• CHALLENGE 1: In the discussion extract, which scripture passage is cited for the teaching that one purpose of marriage is to permit the ethical fulfillment of sexual drives?
• CHALLENGE 2: Please rewrite the part of the discussion extract that opens with "That is such" and closes with "of mideval politics.", changing "humorous" to "amusing".

Other Orthodox writers have challenged this view by seriously questioning the Orthodoxy of the exclusive and all-controlling role of the procreative purpose of marriage (Zaphiris; Constantelos, 1975). Some note the inconsistency of the advocacy of sexual continence in marriage with the scriptural teaching that one of the purposes of marriage is to permit the ethical fulfillment of sexual drives, so as to avoid fornication and adultery (1 Cor. 7:1-7). Most authors, however, emphasize the sacramental nature of marriage and its place within the framework of Christian anthropology, seeing the sexual relationship of husband and wife as one aspect of the mutual growth of the couple in love and unity. This approach readily adapts itself to an ethical position that would not only permit but also enjoin sexual relationships of husband and wife for their own sake as expressions of mutual love. Such a view clearly would support the use of contraceptive practices for the purpose of spacing and limiting children so as to permit greater freedom of the couple in the expression of their mutual love."
"I do not suspect this is entirely undebated within Catholic circles either. (After all there are even bishops defending openly gay clergy) "
Regardless of the opinions of some members of the clergy, even bishops, I have an objective and unchanging standard against which to measure all doctrine. In contrast, however, there appears to be little in the way of such objective standards within Orthodox Christianity.
So, even though it may be far from undebated within Catholic circles, everyone knows precisely the official stand of the Church on matters like these. I haven't found the same clarity in my research of Orthodoxy.
"In Orthodoxy, nothing becomes dogma until the people proclaim their AXIOS by living out the proclaimed dogma."
Do you mean that the faithful determine the dogmas of the faith? Then what is to prevent ANY dogma of the faith from being changed in the future?
That is such a humorous discription of the situation.
The official Orthodox and Catholic doctrine are identical, and the level of capitulation in various circles is identical. The level of false teaching against doctrine however is much higher in the Catholic church especially in America.
Paul says it's a sin for women to talk in church or pray uncovered, I don't see the Catholic doctrine following that one.
Further manditory priestly celibacy, which is also against both scripture and the early church, is forced in the Catholic church as a result of mideval politics.
What about the lack of clarity & consistency regarding primacy and papal infailbility? Purgatory?
Have you ever been to an Orthodox liturgy? Have you ever seen either the Latin Rite or Eastern Rite overseas?
I've never met only one divorced Orthodox, and I've met numerous divorced Catholics. I've never read an article about an abusive Orthodox priest and I've read at least a hundred with Catholic priest and Bishops.
Shouldn't something be said with regard to by their deeds you'll know them?
"Do you mean that the faithful determine the dogmas of the faith? Then what is to prevent ANY dogma of the faith from being changed in the future?"
Hasn't happened yet...2100 years and counting. In any event, I think you've misunderstood what I wrote. Dogma isn't dogma until the people accept it. Once accepted, it can't be changed. The only ones to do that were the Romans with the filioque and perhaps the Immaculate Conception. Beyond that, since the Great Schism there have been no great councils to proclaim dogma since the whole Church by definition can't get together. Canons do fall into disuse (ie no riding in public conveyances with Jews or using a Jewish doctor) and I suppose one might say they have been changed but of course not all canons are even close to dogma.

• DATA LINES:

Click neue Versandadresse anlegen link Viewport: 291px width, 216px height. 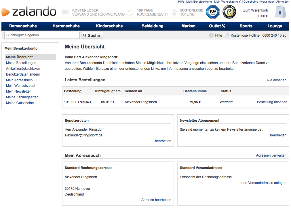point(263,183)
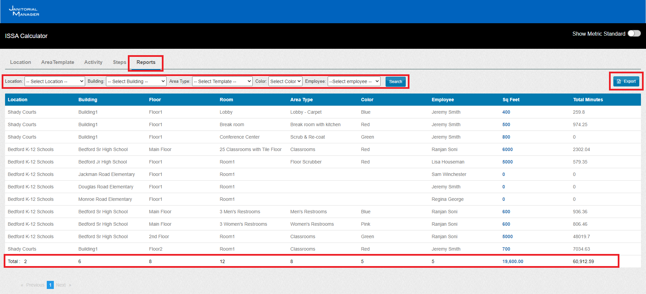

• TASK RESULT 1: 1 Cor. 7:1-7

• TASK RESULT 2:
That is such a amusing discription of the situation.
The official Orthodox and Catholic doctrine are identical, and the level of capitulation in various circles is identical. The level of false teaching against doctrine however is much higher in the Catholic church especially in America.
Paul says it's a sin for women to talk in church or pray uncovered, I don't see the Catholic doctrine following that one.
Further manditory priestly celibacy, which is also against both scripture and the early church, is forced in the Catholic church as a result of mideval politics.